Cevap: Uzun yıllardır Hollanda’da yaşıyorum ve günlük hayatımda toplum hemşiresi olarak çalışıyorum. Sağlık hizmetlerinin planlanması ve koordinasyonu, özellikle de Sağlık Sigortası Yasası ve Uzun Süreli Bakım Yasası kapsamında, benim sorumluluk alanıma giriyor. Ayrıca, Komple Ev Paketi (VPT) projesini yürütüyorum.

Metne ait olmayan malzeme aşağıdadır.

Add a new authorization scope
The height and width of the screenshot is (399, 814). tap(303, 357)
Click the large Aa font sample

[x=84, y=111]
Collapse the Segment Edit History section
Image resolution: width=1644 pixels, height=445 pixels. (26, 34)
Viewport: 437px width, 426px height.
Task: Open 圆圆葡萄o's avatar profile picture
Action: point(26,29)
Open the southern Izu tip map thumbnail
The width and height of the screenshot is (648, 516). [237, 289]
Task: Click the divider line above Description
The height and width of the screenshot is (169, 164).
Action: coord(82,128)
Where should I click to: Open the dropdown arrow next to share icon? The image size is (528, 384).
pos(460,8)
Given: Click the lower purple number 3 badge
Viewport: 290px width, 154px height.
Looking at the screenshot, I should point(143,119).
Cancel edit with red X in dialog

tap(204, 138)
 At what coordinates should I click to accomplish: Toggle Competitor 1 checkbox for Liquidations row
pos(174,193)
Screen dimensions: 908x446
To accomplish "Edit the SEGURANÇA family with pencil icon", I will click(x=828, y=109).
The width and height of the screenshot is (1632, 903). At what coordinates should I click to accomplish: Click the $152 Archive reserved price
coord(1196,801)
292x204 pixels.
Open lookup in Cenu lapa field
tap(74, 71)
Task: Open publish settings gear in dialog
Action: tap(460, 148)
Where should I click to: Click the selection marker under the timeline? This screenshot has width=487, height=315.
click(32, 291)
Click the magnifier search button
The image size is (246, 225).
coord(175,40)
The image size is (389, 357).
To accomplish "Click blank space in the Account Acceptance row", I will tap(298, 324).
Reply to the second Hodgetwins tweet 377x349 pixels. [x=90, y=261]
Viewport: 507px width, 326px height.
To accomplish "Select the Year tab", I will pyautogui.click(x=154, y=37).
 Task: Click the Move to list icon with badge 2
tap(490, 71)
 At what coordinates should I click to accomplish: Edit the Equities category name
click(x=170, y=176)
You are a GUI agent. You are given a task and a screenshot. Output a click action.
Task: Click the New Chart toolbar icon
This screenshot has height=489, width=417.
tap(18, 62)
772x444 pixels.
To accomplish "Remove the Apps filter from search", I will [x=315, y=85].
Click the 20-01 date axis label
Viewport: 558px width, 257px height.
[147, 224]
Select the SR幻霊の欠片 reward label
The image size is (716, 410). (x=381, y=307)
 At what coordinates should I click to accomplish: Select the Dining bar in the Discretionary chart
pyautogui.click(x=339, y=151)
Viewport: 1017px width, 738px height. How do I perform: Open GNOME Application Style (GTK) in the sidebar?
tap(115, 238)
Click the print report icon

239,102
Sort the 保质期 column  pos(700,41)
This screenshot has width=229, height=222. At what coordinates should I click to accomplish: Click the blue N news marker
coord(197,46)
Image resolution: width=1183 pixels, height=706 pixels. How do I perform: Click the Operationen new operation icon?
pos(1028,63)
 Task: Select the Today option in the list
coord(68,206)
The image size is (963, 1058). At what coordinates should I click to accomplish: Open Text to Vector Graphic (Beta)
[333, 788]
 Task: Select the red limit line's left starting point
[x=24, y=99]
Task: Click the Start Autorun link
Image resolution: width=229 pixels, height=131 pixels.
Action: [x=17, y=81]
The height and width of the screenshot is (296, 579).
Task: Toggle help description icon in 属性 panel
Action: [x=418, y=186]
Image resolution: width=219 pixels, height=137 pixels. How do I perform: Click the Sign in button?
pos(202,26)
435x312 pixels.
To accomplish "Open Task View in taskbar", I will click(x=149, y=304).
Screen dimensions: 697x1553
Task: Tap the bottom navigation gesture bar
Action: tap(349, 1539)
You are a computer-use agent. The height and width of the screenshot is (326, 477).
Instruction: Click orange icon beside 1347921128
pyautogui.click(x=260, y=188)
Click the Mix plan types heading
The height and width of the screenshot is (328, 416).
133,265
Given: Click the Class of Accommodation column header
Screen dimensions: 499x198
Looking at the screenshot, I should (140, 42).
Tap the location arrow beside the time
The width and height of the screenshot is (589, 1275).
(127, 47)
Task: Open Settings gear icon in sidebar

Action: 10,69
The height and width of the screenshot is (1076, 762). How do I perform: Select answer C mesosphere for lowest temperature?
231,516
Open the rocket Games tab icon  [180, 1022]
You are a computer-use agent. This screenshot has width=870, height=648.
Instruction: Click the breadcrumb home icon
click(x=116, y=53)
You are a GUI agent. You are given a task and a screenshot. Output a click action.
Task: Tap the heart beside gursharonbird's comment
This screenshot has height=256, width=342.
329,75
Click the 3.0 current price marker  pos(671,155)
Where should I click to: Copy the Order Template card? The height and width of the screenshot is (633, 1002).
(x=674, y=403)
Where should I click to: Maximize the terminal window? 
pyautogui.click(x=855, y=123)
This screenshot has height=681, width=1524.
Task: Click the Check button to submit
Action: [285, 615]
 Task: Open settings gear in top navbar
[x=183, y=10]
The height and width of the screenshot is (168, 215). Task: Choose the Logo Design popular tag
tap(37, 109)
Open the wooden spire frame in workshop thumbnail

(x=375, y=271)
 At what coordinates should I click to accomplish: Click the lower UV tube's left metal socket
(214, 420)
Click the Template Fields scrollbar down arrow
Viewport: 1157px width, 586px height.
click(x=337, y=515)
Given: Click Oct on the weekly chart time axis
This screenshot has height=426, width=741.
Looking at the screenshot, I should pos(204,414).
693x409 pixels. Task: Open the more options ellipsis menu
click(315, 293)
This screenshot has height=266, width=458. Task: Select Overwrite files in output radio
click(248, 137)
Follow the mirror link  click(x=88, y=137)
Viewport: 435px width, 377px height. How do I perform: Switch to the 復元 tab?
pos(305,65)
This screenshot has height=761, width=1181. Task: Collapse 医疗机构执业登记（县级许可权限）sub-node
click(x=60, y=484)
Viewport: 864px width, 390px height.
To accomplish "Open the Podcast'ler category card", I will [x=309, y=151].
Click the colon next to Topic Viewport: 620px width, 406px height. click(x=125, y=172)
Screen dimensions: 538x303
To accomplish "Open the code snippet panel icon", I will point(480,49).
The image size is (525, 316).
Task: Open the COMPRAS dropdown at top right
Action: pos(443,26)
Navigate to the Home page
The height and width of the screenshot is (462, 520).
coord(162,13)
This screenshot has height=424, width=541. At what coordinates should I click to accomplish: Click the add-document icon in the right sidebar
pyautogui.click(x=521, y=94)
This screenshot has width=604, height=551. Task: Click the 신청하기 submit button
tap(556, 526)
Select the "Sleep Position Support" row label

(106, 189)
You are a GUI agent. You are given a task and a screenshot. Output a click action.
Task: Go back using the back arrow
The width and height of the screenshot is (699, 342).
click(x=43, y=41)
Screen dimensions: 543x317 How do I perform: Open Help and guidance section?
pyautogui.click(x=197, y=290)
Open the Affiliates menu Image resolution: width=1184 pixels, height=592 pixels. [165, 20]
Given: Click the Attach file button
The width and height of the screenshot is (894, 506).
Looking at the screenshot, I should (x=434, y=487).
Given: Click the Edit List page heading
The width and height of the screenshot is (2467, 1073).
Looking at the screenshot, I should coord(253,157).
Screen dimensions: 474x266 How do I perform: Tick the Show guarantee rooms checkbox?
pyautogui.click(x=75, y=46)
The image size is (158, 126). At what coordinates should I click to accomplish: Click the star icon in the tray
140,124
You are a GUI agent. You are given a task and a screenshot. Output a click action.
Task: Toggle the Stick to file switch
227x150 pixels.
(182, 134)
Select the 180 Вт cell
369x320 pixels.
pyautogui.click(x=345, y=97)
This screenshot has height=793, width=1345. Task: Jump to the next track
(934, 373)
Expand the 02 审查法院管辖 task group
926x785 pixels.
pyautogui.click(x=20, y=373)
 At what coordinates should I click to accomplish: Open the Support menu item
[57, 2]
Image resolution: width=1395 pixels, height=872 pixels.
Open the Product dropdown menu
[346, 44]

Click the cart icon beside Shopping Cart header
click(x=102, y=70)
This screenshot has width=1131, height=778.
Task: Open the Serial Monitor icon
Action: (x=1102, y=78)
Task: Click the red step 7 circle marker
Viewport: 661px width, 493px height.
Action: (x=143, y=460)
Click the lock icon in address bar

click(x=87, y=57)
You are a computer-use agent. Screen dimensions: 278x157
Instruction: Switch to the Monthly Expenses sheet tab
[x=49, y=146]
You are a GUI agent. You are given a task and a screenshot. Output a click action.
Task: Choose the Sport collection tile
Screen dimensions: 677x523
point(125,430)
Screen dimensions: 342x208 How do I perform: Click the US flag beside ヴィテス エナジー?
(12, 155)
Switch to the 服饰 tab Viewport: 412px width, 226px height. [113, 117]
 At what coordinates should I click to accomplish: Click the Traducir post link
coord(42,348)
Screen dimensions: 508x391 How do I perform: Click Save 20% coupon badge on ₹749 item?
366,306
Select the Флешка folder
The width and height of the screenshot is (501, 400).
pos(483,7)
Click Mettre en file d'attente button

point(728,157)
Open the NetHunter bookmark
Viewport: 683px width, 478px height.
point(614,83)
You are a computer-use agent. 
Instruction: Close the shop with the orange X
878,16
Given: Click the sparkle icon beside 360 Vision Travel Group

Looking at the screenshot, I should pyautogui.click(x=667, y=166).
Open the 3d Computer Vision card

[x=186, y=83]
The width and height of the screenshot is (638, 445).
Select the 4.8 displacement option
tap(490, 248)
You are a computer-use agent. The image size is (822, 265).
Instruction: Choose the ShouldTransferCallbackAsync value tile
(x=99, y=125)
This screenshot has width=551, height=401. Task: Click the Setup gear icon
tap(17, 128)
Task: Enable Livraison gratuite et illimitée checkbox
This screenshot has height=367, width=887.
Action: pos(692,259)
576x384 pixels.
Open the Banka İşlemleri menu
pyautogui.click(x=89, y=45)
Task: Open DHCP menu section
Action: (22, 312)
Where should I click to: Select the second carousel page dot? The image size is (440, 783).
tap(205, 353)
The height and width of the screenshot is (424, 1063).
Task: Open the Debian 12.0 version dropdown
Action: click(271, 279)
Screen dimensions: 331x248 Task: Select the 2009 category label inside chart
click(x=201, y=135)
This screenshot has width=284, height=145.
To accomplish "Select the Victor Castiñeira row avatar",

Hükümetin bu yeni planıyla, insanların mümkün olduğunca uzun süre evde kalması hedefleniyor, bu da işimi hem zorlu hem de tatmin edici kılıyor. Yoğun bir iş temposuna sahip olduğum için, zihinsel olarak dengeyi bulmak adına boş günlerimi çok sevdiğim bir hobiyle değerlendiriyorum: zanaat sabun yapımı. Sabun yapımı benim için sadece bir hobi değil, aynı zamanda işin stresinden arınmanın bir yolu. Kendi sabun üretim hattımı kurma süreci, hem yaratıcı hem de terapötik bir deneyim haline geldi.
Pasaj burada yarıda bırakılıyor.